The 2017 Newark Vintage Tractor & Heritage Show celebrated all things Ford & Fordson this year, and as a result the feature marquee was full with a whole range of tractors and machinery. However, there was just one MoM tractor in attendance as far as I know and not a huge number of Model Fs. Model Ns were more plentiful and there was a good gathering of Dextas, and overall, a fair selection of different models. Some of the larger cabbed derivatives such as Muir Hill, Roadless, Northrop etc were by necessity parked outside but there wasn't the large displays of more industrial types such as the trenchers etc seen at previous gatherings.
The show did seem smaller in scope and there were some notable absentees of big names from within the main exhibition hall, and this space was not as full as it has been. Two or three large lorries had been brought inside this year, but apart from the Perkins engine display, I don't think a single stationary engine made it into that space this year, which is particularly sad. Following on from last year, the Eastwood pavilion continues to host the NVTEC displays with the Meirionnydd group to the fore with a cramped but atmospheric display that won best club stand, albeit not listed in the programme?
Behind them the East Anglia and Notts groups occupied the central space with a small presence from the Lincs group, and Yorkshire & Rutland groups off to the back and side. Over in the Sheldon hall, the room normally occupied by the Trent Valley Preservation Group had been dismantled and this really opened up the space for the John Deere owners and the Vale of Belvoir Machinery Club who replicated a period David Brown advert with real tractors. The TVPG then had their displays in the opposite corner formerly occupied by the Notts Group of the NVTEC.

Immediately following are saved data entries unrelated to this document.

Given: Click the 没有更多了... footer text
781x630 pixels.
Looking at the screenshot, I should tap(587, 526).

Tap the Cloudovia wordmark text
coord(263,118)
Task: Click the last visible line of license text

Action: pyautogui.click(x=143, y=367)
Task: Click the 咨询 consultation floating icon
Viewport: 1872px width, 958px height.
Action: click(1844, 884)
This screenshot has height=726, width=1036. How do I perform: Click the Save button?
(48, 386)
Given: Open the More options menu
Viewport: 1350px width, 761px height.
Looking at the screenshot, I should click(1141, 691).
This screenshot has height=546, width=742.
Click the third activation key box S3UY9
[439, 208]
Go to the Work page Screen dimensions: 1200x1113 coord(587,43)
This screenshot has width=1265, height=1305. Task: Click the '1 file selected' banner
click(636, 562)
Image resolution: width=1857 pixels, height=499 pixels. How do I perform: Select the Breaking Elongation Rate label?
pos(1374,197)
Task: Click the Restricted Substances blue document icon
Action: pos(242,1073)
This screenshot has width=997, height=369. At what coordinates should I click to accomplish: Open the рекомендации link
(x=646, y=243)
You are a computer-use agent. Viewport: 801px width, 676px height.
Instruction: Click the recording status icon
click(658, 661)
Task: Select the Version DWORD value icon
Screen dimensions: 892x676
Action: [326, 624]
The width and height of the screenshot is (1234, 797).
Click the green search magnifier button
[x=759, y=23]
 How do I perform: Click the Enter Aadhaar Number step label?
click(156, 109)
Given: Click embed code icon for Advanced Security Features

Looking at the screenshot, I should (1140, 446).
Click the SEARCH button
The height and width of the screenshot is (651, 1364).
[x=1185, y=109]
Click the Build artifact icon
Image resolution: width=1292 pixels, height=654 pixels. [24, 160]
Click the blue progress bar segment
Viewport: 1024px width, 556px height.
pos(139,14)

The Crocker Halls were occupied by the rest of the clubs such as the VHGMC, International, Nuffield & Leyland, and Allis Chalmers. FOFH and David Brown still had their displays in the Stephenson building and of course, Massey Ferguson occupied their now standard own feature marquee with a good selection of tractors, combines, machinery and trailers. There continues to be a reasonable selection of commercial vehicles, and several hardy campers in their vintage and classic caravans, plus the Landrover owners using their Searle Carawagon and other conversions. Also outside, a selection of stationary engines were run daily plus there are more inside the Crocker halls on static display.
Various bygone displays can be found within the livestock buildings behind the Hallam pavilion, but I always feel these are well out of the way and probably not seen by all. The Saturday auction and Sunday car-boot-type sale are mainly geared towards machinery parts and spares, but elsewhere a reasonably diverse selection of general trade stands selling parts, tools, antiques and collectables, garden furniture and food are mainly found along the main avenue from side to side of the showground and within the lesser halls.
There were also a number of steam engines in steam around the site and some effort was made each day to demonstrate the threshing machine and baler which drew in a goodly number of watchers whilst in action, but only for a relatively short time each day. At least the weather was kind during the day with sunshine and good conditions, rain only coming overnight. Next year's dates are set as 10-11 November 2018, and it strikes me as particularly fitting that Armistice Day and Remembrance Sunday with fall on 11/11/18, 100 years after the finish of WWI. I'm sure much of the WWI-era machinery and vehicles will be much in demand on such a momentous occasion but it would be good if the show can match the exhibits that were in attendance in 2014.